COVID reality in the rows and test results in the columns

We start with the total population

  Test- Test+ Total
COVID- . . .
COVID+ . . .
Total . . 1e+05

We will fill this matrix in the following slides

A large population size help us to see small values

0.1% of them are COVID positive

  Test- Test+ Total
COVID- . . 99900
COVID+ . . 100
Total . . 1e+05

Prevalence is the percentage of the population that has COVID.
In other words, it is the probability of (COVID+) \[ \begin{aligned} ℙ(\text{COVID}_+) & =0.1\% = 0.001\\ ℙ(\text{COVID}_-) & =99.9\%=0.999 \end{aligned} \]

99% are correctly diagnosed

  Test- Test+ Total
COVID- . . 99900
COVID+ . 99 100
Total . . 1e+05

Precision is the probability of a correct diagnostic \[ℙ(\text{test}_+ \vert \text{COVID}_+)=0.99\] We fill the box corresponding to (test+,COVID+) \[ℙ(\text{test}_+, \text{COVID}_+)=ℙ(\text{test}_+ \vert \text{COVID}_+)\cdotℙ(\text{COVID}_+)\]

99% are correctly diagnosed

  Test- Test+ Total
COVID- 98901 . 99900
COVID+ . 99 100
Total . . 1e+05

In this case the precision for negative cases is the same \[ℙ(\text{test}_- | \text{COVID}_-)=0.99\] We fill the box corresponding to (test-,COVID-) \[ℙ(\text{test}_-, \text{COVID}_-)=ℙ(\text{test}_- | \text{COVID}_-)⋅ℙ(\text{COVID}_-)\]

1% are misdiagnosed

  Test- Test+ Total
COVID- 98901 999 99900
COVID+ 1 99 100
Total . . 1e+05

Misdiagnostic is the negation of good diagnostic \[ℙ(\text{test}_- | \text{COVID}_+)=1-ℙ(\text{test}_+ | \text{COVID}_+)=0.01\] we combine them in the same way as before \[ℙ(\text{test}_-, \text{COVID}_+)=ℙ(\text{test}_- | \text{COVID}_+)⋅ ℙ(\text{COVID}_+)\]

Total people diagnosed

  Test- Test+ Total
COVID- 98901 999 99900
COVID+ 1 99 100
Total 98902 1098 1e+05

We sum and fill the empty boxes

1098 people got positive test, but only 99 of them have COVID \[ℙ(\text{COVID}_+ | \text{test}_+)=\frac{99}{1098} = 9.02\%\]

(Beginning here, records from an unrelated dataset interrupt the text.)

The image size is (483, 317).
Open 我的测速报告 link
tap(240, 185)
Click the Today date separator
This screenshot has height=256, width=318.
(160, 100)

Diagnostics are classifiers

Confusion Matrix

  Yes No Test
True True Positive False Negative All True
False False Positive True Negative All False
Reality Detected Not detected All cases

Other values that can be calculated

  • Sensitivity, specificity
  • Precision, Recall
  • F-index
  • Matthews correlation coefficient (MCC)

Values

“All the truth” \[\textrm{Sensitivity}=\frac{\textrm{True Positives}}{\textrm{All True}}\] “Nothing but the truth” \[\textrm{Specificity}=\frac{\textrm{True negatives}}{\textrm{All False}}\] \[\textrm{Accuracy}=\frac{\textrm{True Positives+True negatives}}{\textrm{All Cases}}\]

Values

\[\textrm{Precision}=\frac{\textrm{True Positives}}{\textrm{Detected}}\] \[\textrm{Recall}=\frac{\textrm{True Positives}}{\textrm{All True}}\] \[\frac{1}{\textrm{F-index}}=\frac{1}{2}\left(\frac{1}{\textrm{Precision}}+\frac{1}{\textrm{Recall}}\right)\]